-------- EXTRACTO DE PÁGINA --------

Lorenzo Meyer
Agosto 17, 2017
Resolver el problema venezolano “a la Trump” es, por principio, inaceptable para los latinoamericanos y, además, no resolvería sino complicaría aún más el conflicto.
La “solución militar” para los problemas de Venezuela, insinuada por el presidente norteamericano Donald Trump el 11 de agosto en la puerta de su club de golf en Nueva Jersey, no sólo no sería solución sino todo lo contrario. América Latina debe hacer muy evidente su rechazo a la absurda amenaza del muy peculiar mandatario del país del norte.
En política casi ningún tema o problema es sencillo de analizar y menos de solucionar. Con frecuencia el proceso político –la incesante lucha por el poder– es un campo sembrado de verdades imprecisas y contradictorias. En el caso de Venezuela se tiene, por un lado, a la revolución encabezada por el comandante Hugo Chávez. Este movimiento tuvo una clara razón de ser: el fracaso del sistema político de los 1990, centrado en dos partidos: Acción Democrática y COPEI. Ambos partidos, ligados a las élites económicas, llevaron a que una sociedad rica en petróleo, pero con la mitad de la población clasificada como pobre, apoyara y eligiera como presidente en 1998 a un militar rebelde, de origen obrero y que propuso redistribuir el ingreso, disminuir el poder de la élite, atacar una corrupción flagrante y resistir a Estados Unidos, sobre todo tras el apoyo de Washington en 2002 a un golpe fallido en su contra. Chávez fue reelecto y según cifras del Banco Mundial, para cuando el comandante murió (2013), la población venezolana en pobreza había pasado de ser el 49.4% en 1999 a 32%.

--------

**REQUISITOS DEL EJERCICIO**
(a) Actualiza el artículo sobre Venezuela empezando en "Lorenzo Meyer" y siguiendo hasta "país del norte.", con "Nueva York" en lugar de "Nueva Jersey".
(b) Según el artículo sobre Venezuela, ¿qué porcentaje de la población venezolana estaba en pobreza en 1999 de acuerdo con las cifras del Banco Mundial?
(c) Prosigue el artículo sobre Venezuela a partir de su última oración.
Las filas no hacen falta para resolver el ejercicio.

-------- INFORMACIÓN EXTRAÍDA --------

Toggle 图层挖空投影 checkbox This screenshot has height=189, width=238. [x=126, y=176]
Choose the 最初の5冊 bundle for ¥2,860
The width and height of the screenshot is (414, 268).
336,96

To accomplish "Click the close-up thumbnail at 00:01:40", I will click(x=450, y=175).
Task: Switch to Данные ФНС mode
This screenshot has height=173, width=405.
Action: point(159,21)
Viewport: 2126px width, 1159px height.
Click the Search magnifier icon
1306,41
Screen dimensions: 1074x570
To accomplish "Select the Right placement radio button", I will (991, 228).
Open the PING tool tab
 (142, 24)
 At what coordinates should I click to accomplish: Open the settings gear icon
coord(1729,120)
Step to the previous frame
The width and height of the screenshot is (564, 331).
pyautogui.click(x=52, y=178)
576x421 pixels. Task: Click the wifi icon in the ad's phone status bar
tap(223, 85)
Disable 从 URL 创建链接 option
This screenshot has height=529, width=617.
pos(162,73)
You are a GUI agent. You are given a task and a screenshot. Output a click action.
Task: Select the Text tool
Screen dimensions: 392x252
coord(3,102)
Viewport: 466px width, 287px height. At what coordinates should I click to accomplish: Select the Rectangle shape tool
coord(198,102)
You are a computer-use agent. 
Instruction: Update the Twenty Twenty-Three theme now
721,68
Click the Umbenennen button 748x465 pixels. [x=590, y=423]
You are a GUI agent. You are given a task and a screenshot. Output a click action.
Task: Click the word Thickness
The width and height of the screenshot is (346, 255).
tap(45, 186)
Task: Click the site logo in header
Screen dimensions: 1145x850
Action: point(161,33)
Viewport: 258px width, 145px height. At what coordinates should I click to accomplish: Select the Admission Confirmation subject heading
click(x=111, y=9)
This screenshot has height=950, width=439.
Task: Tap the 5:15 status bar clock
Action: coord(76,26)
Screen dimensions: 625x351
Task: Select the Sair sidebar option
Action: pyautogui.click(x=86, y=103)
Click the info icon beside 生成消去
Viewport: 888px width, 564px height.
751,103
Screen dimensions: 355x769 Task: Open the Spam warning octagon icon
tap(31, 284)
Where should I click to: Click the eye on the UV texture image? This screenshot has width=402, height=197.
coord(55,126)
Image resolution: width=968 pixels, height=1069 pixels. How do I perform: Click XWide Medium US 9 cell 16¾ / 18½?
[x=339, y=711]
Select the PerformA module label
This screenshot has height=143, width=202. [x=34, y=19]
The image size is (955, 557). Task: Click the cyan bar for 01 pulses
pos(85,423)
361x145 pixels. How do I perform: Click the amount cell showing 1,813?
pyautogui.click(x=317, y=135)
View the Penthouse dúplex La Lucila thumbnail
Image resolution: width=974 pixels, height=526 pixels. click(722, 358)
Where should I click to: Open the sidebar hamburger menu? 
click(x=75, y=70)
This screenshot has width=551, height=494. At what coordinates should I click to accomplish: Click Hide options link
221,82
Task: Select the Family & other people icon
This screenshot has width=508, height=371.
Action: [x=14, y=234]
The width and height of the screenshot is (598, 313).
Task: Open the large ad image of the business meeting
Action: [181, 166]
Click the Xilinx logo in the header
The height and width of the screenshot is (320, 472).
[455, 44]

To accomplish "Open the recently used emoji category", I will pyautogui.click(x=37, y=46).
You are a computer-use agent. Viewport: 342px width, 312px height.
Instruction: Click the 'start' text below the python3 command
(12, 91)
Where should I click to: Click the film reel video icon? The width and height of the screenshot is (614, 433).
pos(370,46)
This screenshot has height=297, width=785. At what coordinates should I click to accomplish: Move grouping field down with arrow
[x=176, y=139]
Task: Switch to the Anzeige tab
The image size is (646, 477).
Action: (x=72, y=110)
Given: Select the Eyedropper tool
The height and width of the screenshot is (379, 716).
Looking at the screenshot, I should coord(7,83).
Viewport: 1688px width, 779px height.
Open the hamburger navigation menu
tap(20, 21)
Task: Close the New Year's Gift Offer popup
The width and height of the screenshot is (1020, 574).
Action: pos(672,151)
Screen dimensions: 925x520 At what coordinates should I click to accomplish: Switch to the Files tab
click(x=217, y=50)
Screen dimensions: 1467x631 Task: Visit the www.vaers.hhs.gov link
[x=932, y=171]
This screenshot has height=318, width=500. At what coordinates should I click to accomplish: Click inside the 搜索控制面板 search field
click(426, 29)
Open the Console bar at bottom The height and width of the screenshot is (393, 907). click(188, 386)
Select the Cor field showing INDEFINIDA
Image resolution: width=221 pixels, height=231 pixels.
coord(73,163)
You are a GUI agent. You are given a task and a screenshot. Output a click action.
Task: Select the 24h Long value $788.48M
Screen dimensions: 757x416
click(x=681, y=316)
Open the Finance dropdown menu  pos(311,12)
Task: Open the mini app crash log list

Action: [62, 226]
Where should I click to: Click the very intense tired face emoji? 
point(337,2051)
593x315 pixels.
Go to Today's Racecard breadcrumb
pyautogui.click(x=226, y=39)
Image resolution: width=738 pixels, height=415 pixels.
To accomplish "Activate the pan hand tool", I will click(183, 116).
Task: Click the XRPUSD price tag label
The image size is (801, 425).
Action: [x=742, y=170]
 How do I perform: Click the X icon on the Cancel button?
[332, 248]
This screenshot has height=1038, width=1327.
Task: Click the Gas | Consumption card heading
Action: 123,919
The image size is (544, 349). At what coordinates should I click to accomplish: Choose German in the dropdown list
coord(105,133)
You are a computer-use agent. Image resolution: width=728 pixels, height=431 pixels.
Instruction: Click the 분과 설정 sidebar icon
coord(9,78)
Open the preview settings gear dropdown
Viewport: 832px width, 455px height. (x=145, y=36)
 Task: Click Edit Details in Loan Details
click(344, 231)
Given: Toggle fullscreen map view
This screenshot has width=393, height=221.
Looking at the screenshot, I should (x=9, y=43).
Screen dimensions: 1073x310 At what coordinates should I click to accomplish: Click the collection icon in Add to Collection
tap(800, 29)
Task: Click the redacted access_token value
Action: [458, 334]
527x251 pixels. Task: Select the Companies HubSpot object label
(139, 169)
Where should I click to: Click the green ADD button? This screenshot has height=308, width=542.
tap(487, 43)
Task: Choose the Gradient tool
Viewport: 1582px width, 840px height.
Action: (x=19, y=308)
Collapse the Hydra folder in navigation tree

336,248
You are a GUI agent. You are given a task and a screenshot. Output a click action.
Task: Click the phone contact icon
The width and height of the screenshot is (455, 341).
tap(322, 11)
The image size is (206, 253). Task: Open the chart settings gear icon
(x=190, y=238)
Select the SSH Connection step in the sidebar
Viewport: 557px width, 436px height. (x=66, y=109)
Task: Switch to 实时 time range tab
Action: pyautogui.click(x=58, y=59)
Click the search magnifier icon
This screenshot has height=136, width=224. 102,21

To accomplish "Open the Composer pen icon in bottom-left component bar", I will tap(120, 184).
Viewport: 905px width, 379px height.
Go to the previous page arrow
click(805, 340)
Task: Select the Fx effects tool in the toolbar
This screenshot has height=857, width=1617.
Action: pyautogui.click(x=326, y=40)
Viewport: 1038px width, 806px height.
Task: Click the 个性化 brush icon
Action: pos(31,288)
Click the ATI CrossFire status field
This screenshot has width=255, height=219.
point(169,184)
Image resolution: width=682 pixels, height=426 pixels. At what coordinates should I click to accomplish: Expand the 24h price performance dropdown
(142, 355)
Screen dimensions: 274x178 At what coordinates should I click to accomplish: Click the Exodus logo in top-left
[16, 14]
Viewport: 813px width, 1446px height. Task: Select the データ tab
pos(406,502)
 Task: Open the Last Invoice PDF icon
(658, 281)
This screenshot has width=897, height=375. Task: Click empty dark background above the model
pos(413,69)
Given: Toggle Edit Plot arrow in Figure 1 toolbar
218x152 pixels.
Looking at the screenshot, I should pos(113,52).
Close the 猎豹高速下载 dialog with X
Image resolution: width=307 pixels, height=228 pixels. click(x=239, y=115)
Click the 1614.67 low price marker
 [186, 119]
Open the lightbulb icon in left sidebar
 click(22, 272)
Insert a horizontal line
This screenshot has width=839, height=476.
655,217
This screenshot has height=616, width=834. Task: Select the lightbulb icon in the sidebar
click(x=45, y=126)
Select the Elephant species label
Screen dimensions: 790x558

--------

**RESULTADOS POR TAREA**
(a)
Lorenzo Meyer
Agosto 17, 2017
Resolver el problema venezolano “a la Trump” es, por principio, inaceptable para los latinoamericanos y, además, no resolvería sino complicaría aún más el conflicto.
La “solución militar” para los problemas de Venezuela, insinuada por el presidente norteamericano Donald Trump el 11 de agosto en la puerta de su club de golf en Nueva York, no sólo no sería solución sino todo lo contrario. América Latina debe hacer muy evidente su rechazo a la absurda amenaza del muy peculiar mandatario del país del norte.

(b) El 49.4%.

(c)
La otra verdad, la que da forma a la contradicción, es que el sucesor de Chávez no puede reclamar legitimidad mediante la disolución de un Congreso electo por sufragio universal pero dominado por la oposición. No hay nada democrático en proceder a la elección de una asamblea constituyente bajo reglas que aseguran el dominio de un solo partido –el Partido Socialista Unido de Venezuela– y que no refleja la pluralidad política de una sociedad profundamente dividida, como ya lo ha estado otras veces desde el siglo XIX.
La “maldición del petróleo” –la mala administración de ese recurso natural y estratégico– la conocemos muy bien los mexicanos y hoy está castigando a Venezuela de manera salvaje: una economía que pasó de crecer al 5.6% en 2012 a decrecer en 12% en 2016. Sin embargo, una intervención militar “a la norteamericana” y en la época de Trump, difícilmente sería la solución de una situación que, por ahora, no pareciera ser factible de un arreglo aceptable para las partes en pugna si antes no se llega a un compromiso que, sin ser satisfactorio para ninguno de los involucrados, tampoco implique la derrota definitiva de ninguno de los participantes.
Desde mediados de 1810 Estados Unidos se empezó a preocupar por lo que pasaba al sur de su frontera, pero fue por razones de seguridad: los ingleses, entonces aliados de los españoles, podían intentar obtener Florida. Luego Estados Unidos tomó por la fuerza el norte de México para redondear su geografía pero con el mínimo posible de mexicanos. A partir de entonces Washington buscó en la región influencia económica y política, no territorio. Esa influencia la ganó vía inversiones y con la amenaza o el franco uso de la fuerza. Entre 1890 y 2009, Marc Becker enlista más de medio centenar de acciones de las fuerzas armadas norteamericanas y de la CIA en nuestra región, y que fueron desde una mera demostración de fuerza hasta varios años de ocupación, como en Cuba, Haití, Nicaragua o República Dominicana, pasando por las acciones encubiertas, (www.yachana.org/teaching/resources/interventions.html).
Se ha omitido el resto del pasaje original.